Q: How do you feel about Latinx representation in Hollywood? Is that headed in the right direction, or is there a lot more work to do on that?
MP: I think we’re slowly getting there. We’re 40% there. Then again, it’s part of the process. I always say, in the 70s and 60s, we had the Italians going through the stereotypical characters they were playing, and now it’s our turn. Hopefully, we’ll flip that curve and we’ll be on primetime soon enough as the lead, not just the background or the bad guy.
Q: Over the course of a very long career, what have been some of your favorite roles to play?
MP: I hate to say, I love playing the bad guy. It’s interesting to me. I just love good stories. If it has a beginning, a middle, maybe not even an end. As long as the character is going through a change, that I love. I just love good stories. I even did a few films where I had just a few scenes, but I just loved the story, or the director, or the actors in the film. It’s all about continuing to work.
Q: Are there any filmmakers or actors you’re itching to work with?
MP: Well, I was itching to work with Denzel Washington, and I did, with this film a long time ago called Courage Under Fire. So that was like the ideal actor for me. then, I worked with other actors I respect a lot. So, no, I just want to continue working, that’s the bottom line. Whatever comes my way, I’ll manage to make it work.
Q: During the pandemic, what are some of the best and most memorable films you’ve had the chance to see?
MP: Well, I just saw Sound of Metal. Loved that film. Actually one of the best films I watched this year.
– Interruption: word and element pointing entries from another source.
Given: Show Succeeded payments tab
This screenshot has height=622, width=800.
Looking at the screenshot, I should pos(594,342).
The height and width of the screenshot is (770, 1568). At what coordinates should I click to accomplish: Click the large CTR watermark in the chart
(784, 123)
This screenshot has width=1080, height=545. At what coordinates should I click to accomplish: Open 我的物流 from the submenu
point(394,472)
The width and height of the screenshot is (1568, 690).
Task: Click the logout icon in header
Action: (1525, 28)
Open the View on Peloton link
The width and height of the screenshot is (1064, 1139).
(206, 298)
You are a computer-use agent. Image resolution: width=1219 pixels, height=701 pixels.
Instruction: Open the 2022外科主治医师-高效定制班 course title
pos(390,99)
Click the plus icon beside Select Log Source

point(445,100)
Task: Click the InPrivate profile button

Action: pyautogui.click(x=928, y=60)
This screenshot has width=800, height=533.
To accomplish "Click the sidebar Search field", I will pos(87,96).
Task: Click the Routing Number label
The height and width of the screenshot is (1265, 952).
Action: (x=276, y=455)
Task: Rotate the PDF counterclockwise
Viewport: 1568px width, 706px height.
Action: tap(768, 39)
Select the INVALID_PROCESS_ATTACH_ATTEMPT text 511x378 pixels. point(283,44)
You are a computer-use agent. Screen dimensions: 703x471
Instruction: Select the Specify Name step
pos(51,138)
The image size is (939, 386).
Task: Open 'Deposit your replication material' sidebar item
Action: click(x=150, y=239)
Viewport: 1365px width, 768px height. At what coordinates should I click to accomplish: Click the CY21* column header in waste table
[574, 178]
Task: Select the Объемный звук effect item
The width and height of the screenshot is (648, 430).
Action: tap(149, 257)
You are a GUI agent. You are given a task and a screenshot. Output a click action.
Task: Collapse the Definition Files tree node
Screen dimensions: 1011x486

I’ve also been watching a lot of series, which I’ve enjoyed. But that film, it’s one of the best I’ve seen in a while.
Q: Aside from the La Soga sequel, what else is coming up for you?
MP: Well, I have another film coming out in May called Locked In, being released also by Saban Films. And then, I did another film prior to the pandemic that comes out also at the end of the year called Sound of Freedom that was shot in Colombia. There, I play another bad guy. Hey, it is what it is. But that’s it. I’m going to focus on making sure that La Soga gets the best treatment ever. I feel like it’s my baby and I’ve been working on the script for like ten years, so I can’t wait for people to see it.
Q: What didn’t I ask you? What did you want to talk about that we didn’t discuss?
MP: No, you were amazing. Thank you. It’s a thorough interview. No, we’ve been locked up for a year and a half, and I feel like now it’s time to enjoy what we have, especially in the movies. I feel like it’s time to go to the theaters and support these type of movies. Or just support movies in general. And, of course, wear your mask, whatever. But I feel like it’s type to go back to normality, slowly. Time to enjoy life.